BEGIN Given data

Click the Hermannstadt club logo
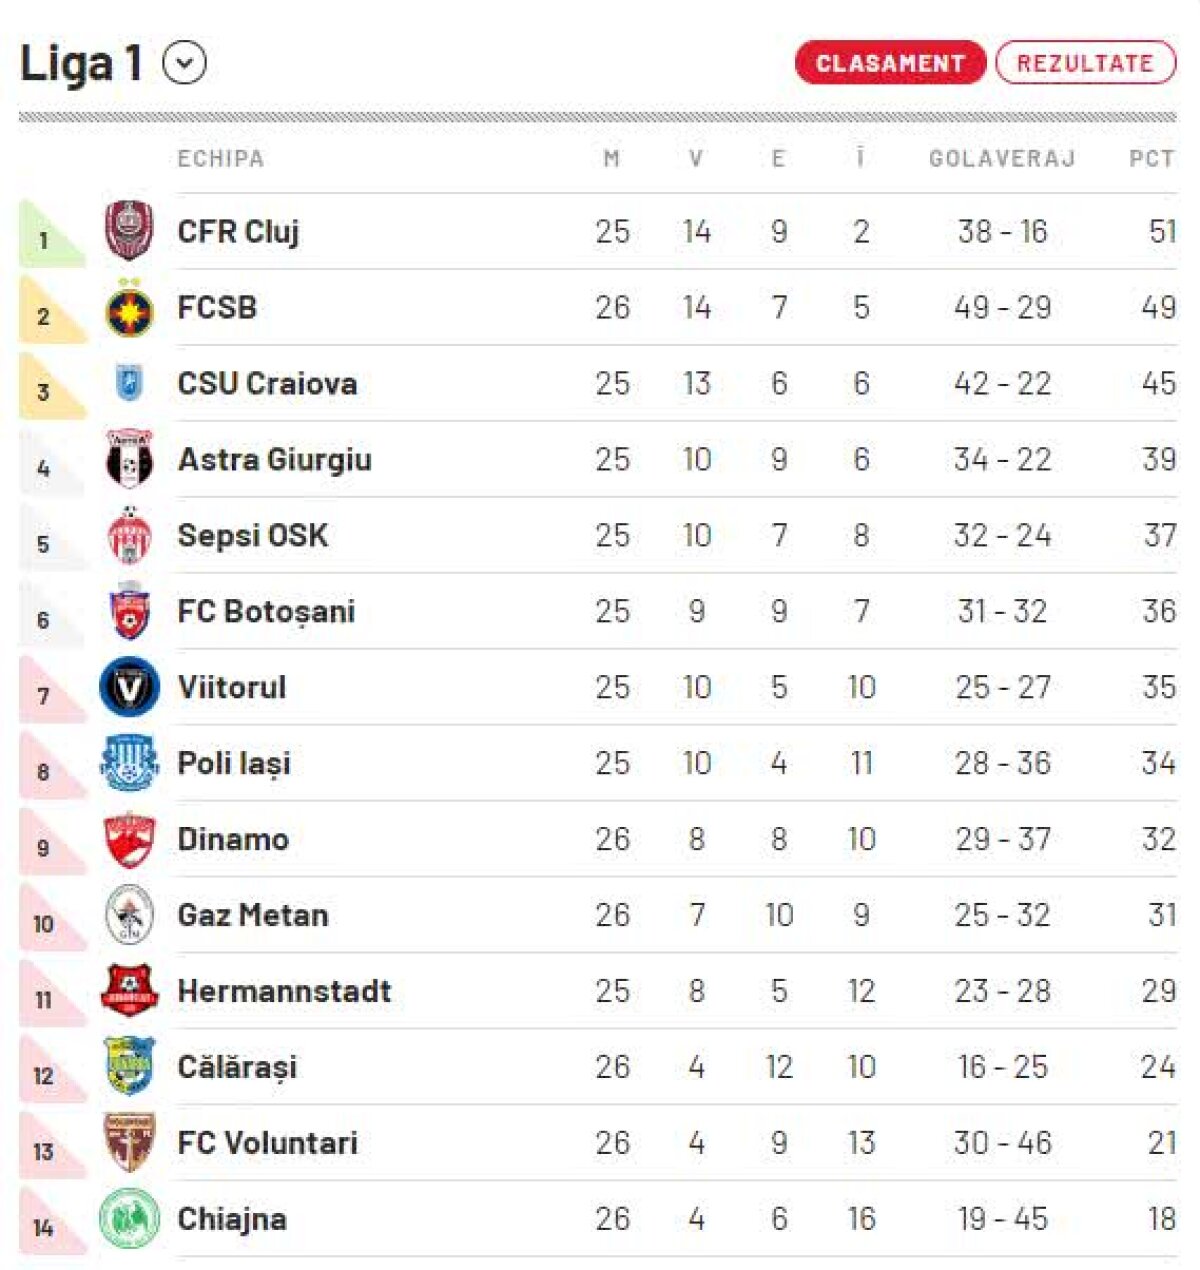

END Given data
BEGIN Given data

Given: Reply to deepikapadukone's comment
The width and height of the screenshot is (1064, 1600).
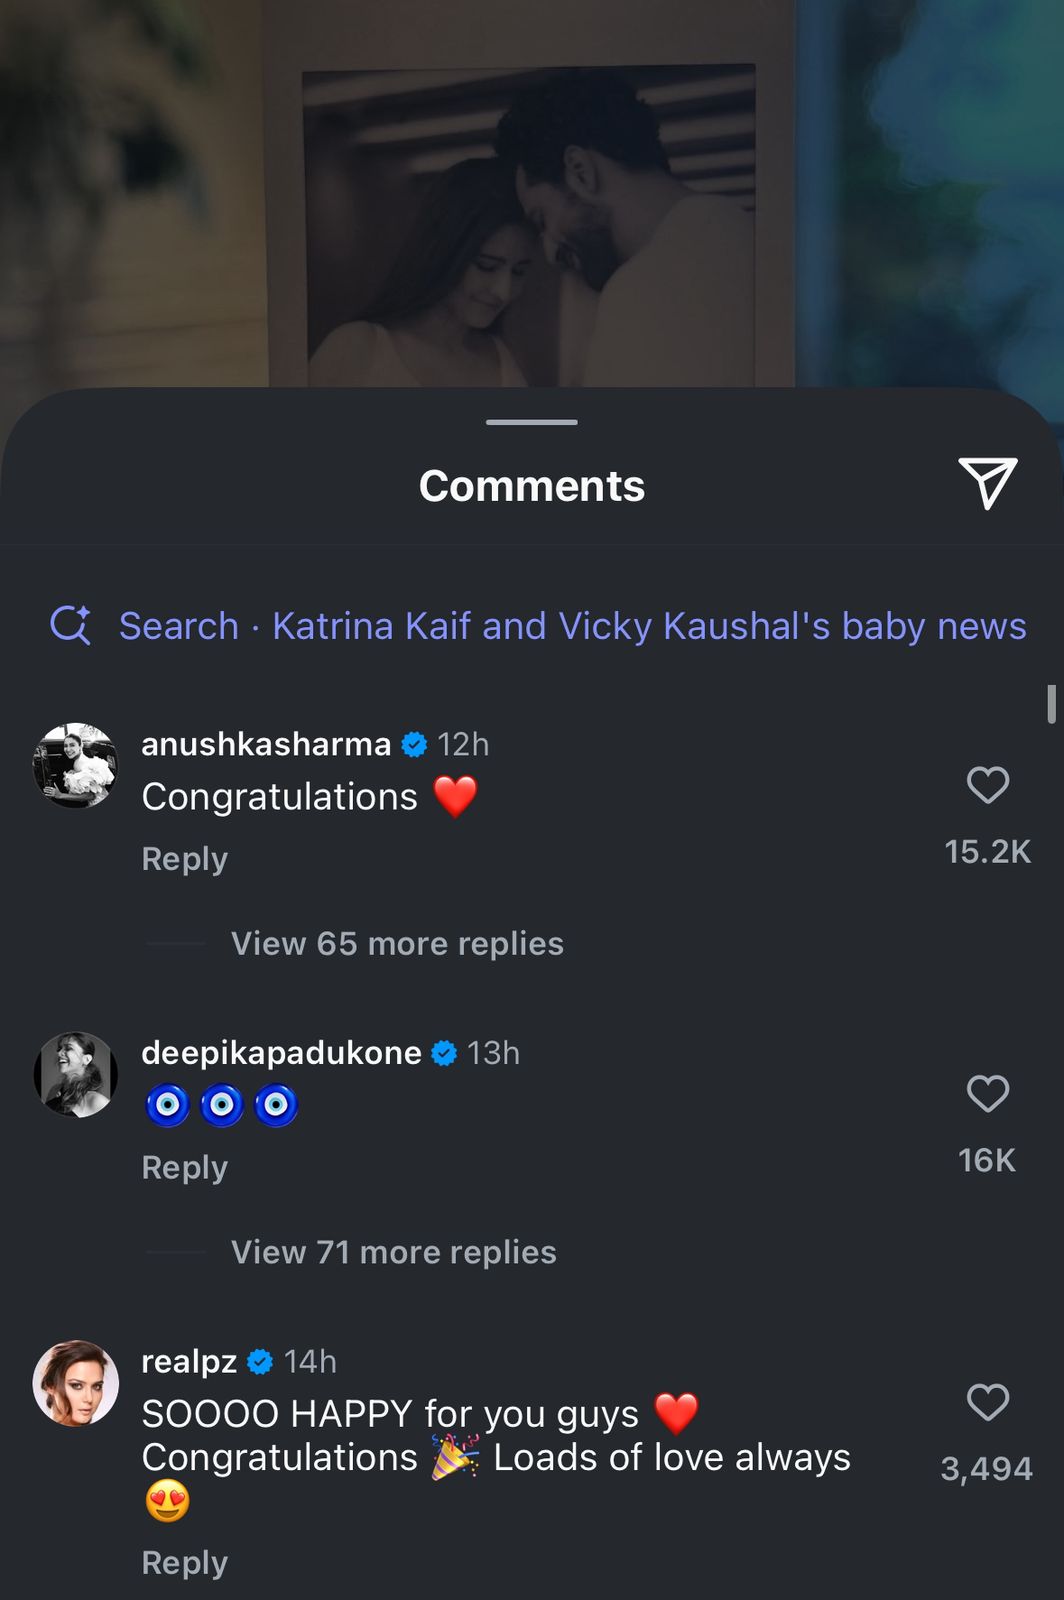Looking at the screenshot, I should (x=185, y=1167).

END Given data
BEGIN Given data

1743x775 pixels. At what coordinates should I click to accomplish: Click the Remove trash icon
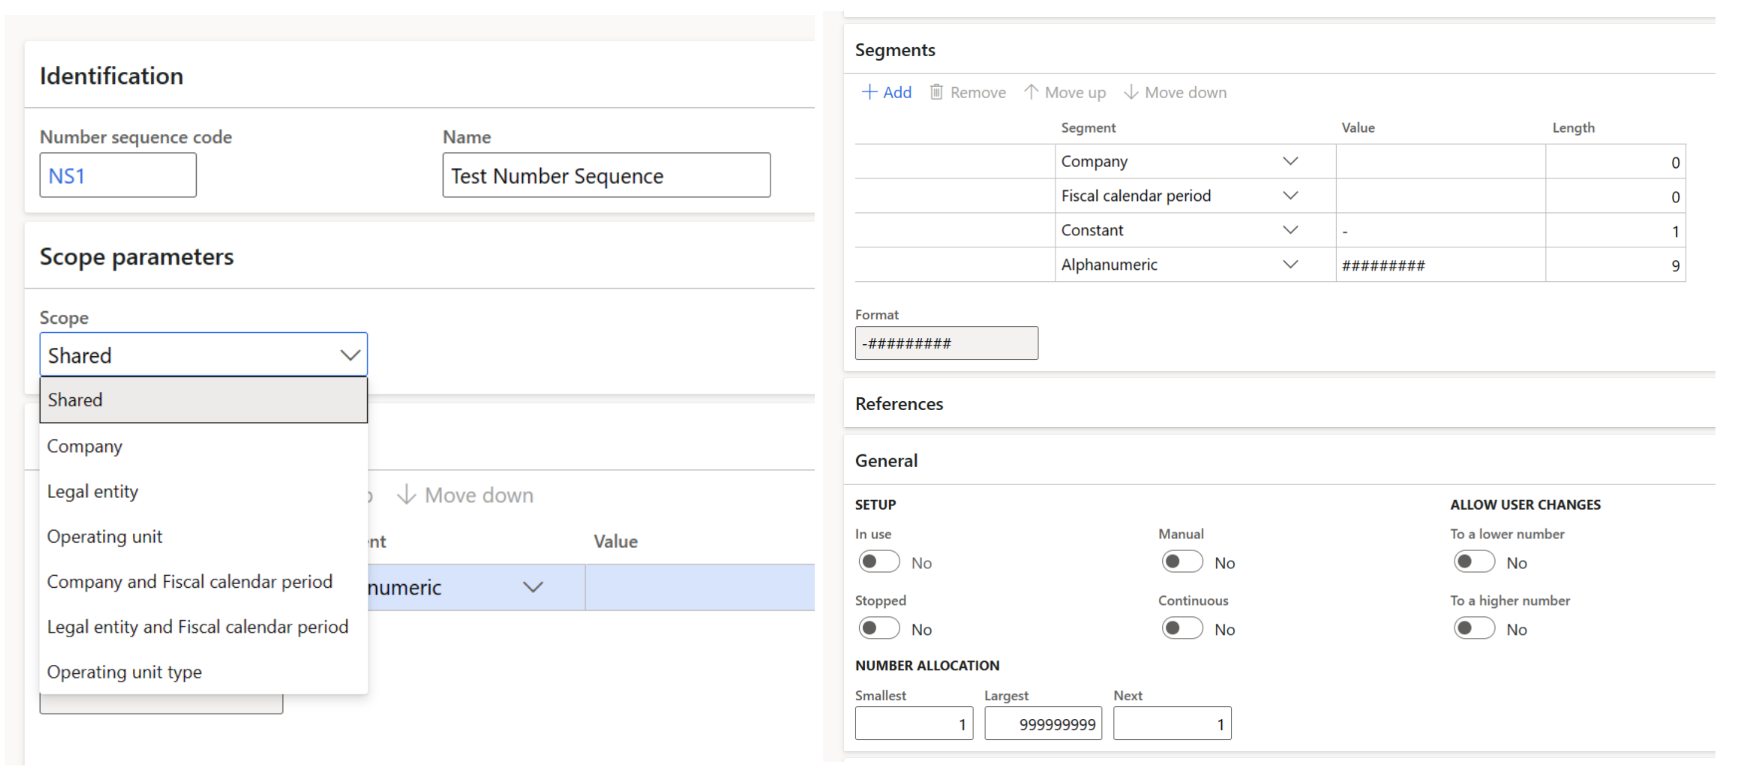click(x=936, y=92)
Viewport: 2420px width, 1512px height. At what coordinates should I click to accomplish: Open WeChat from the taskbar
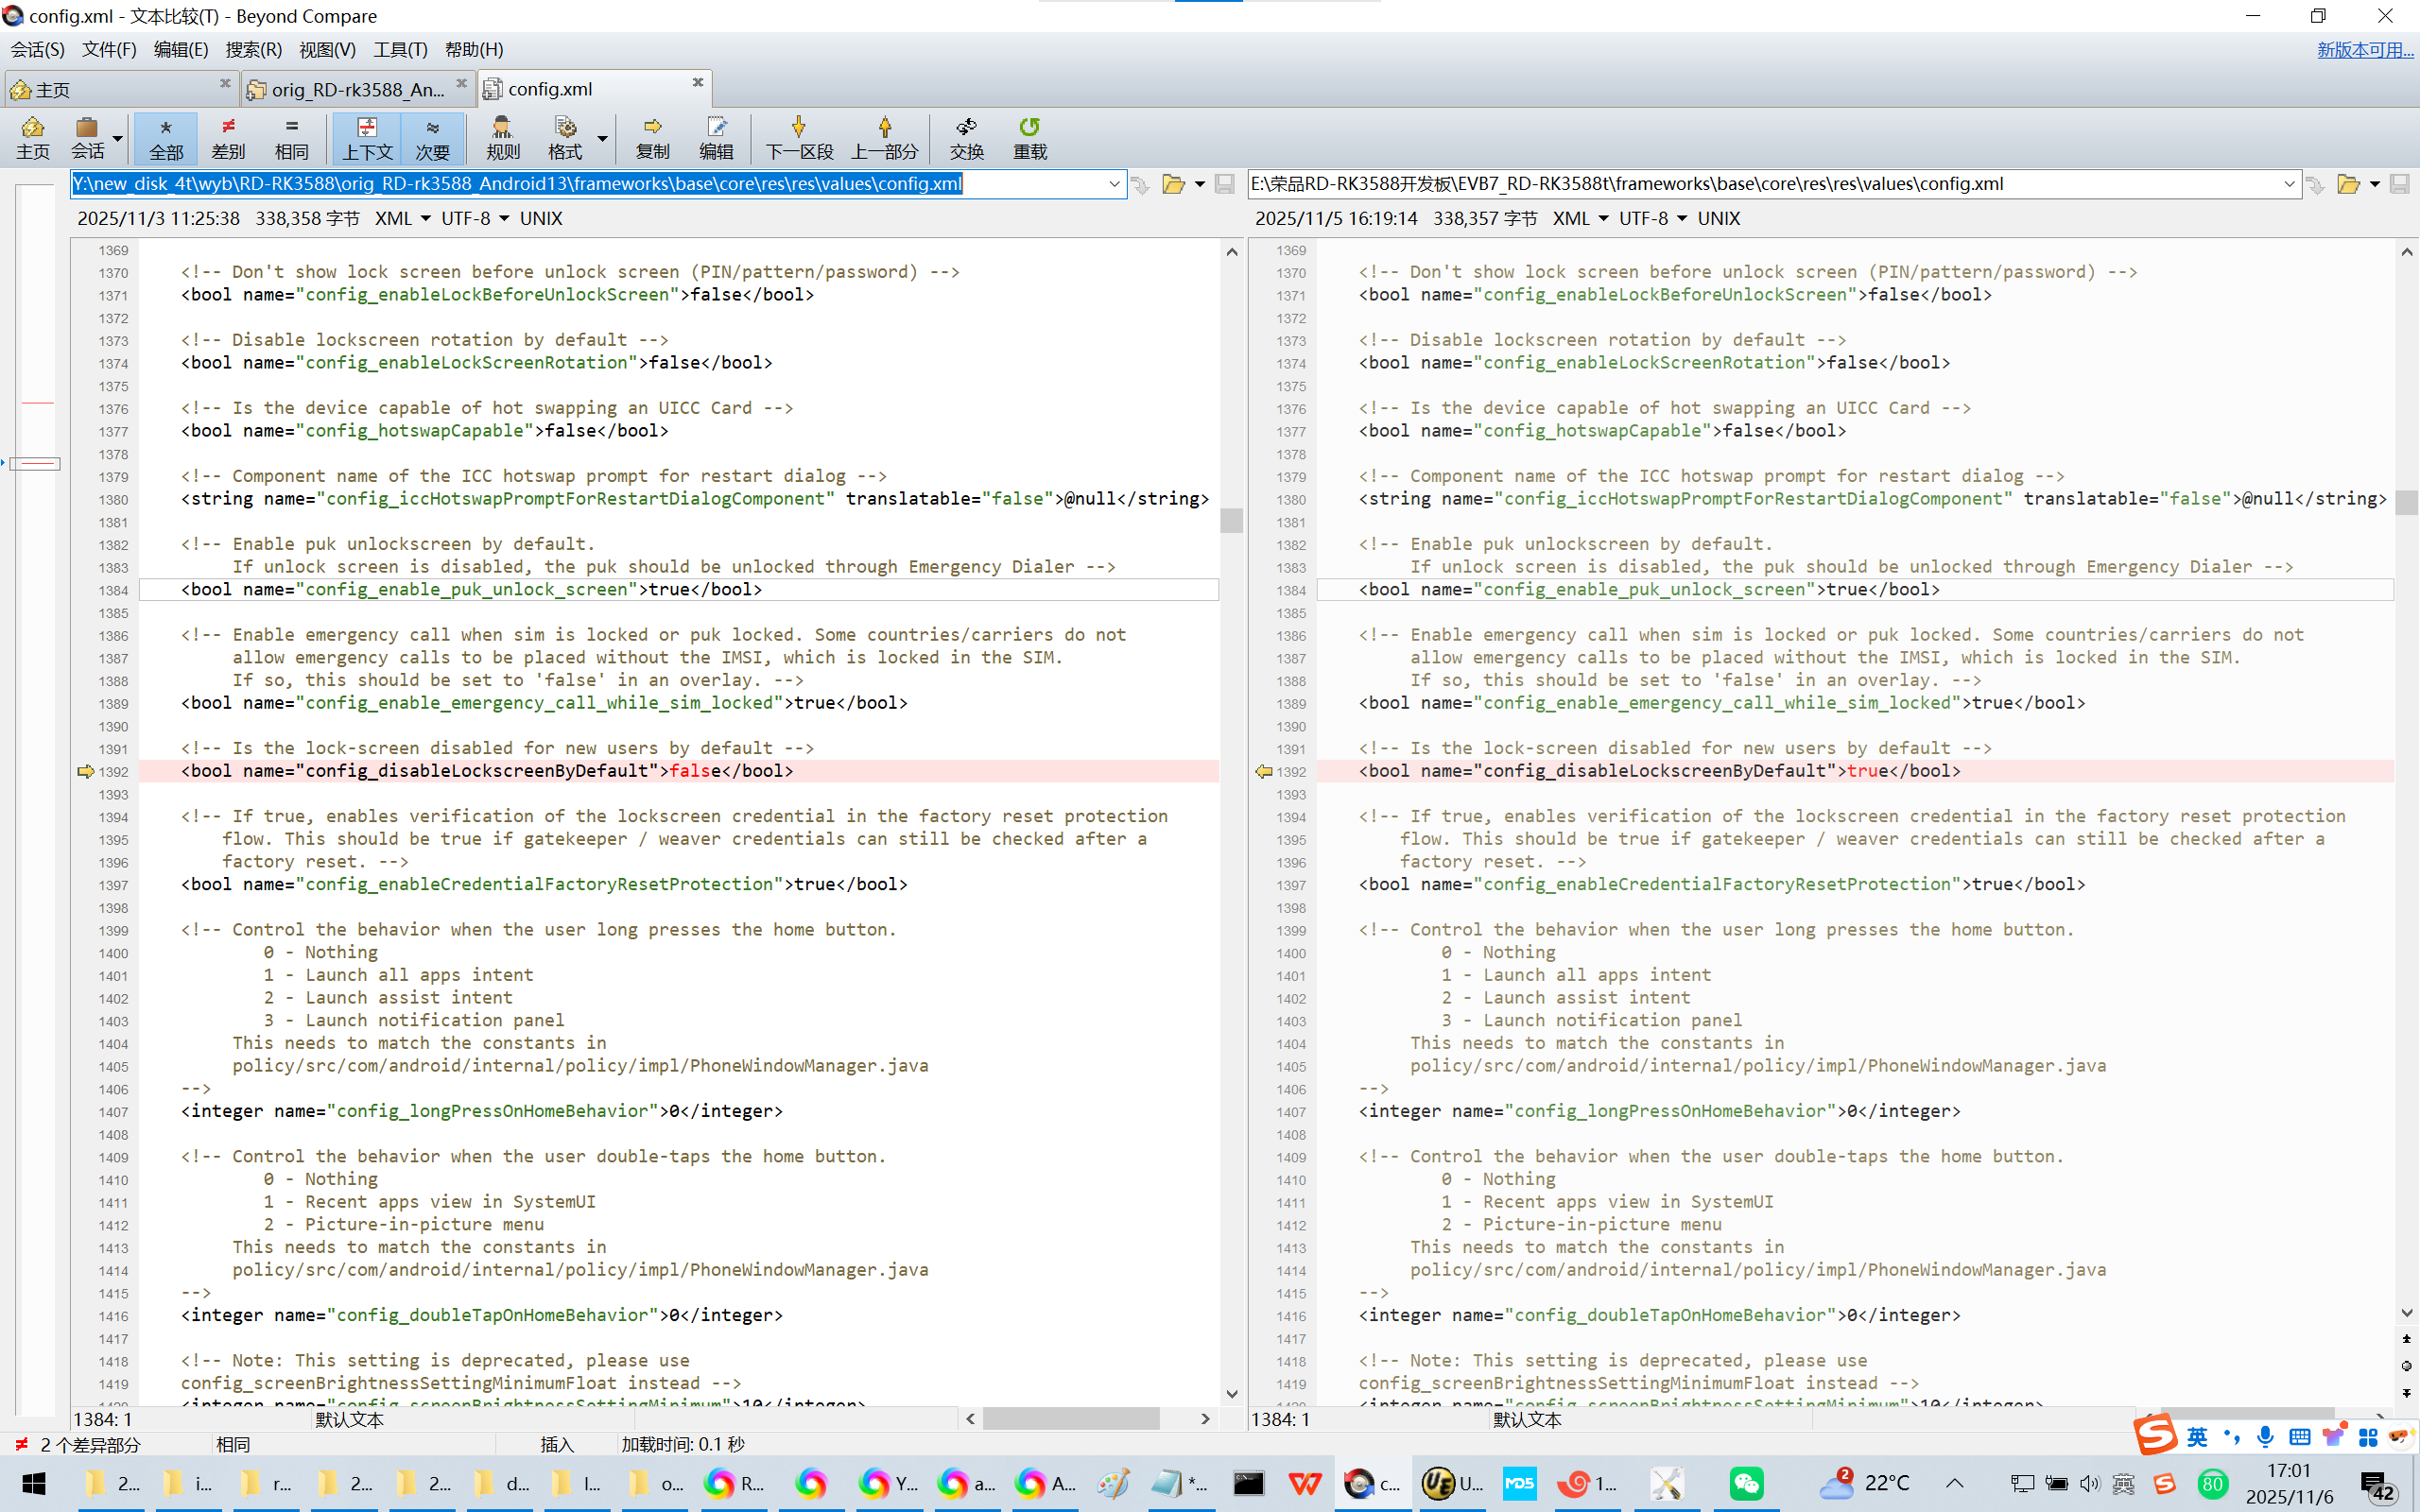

END Given data

### Direction
Render the lines starting at the one containing "Given: Reply to deepikapadukone's comment" and ending at the one containing "Looking at the" as a JSON list of strings, one string per line, skipping blank lines and leaving the pictures out.

### Exercise answer
[
  "Given: Reply to deepikapadukone's comment",
  "The width and height of the screenshot is (1064, 1600).",
  "Looking at the screenshot, I should (x=185, y=1167)."
]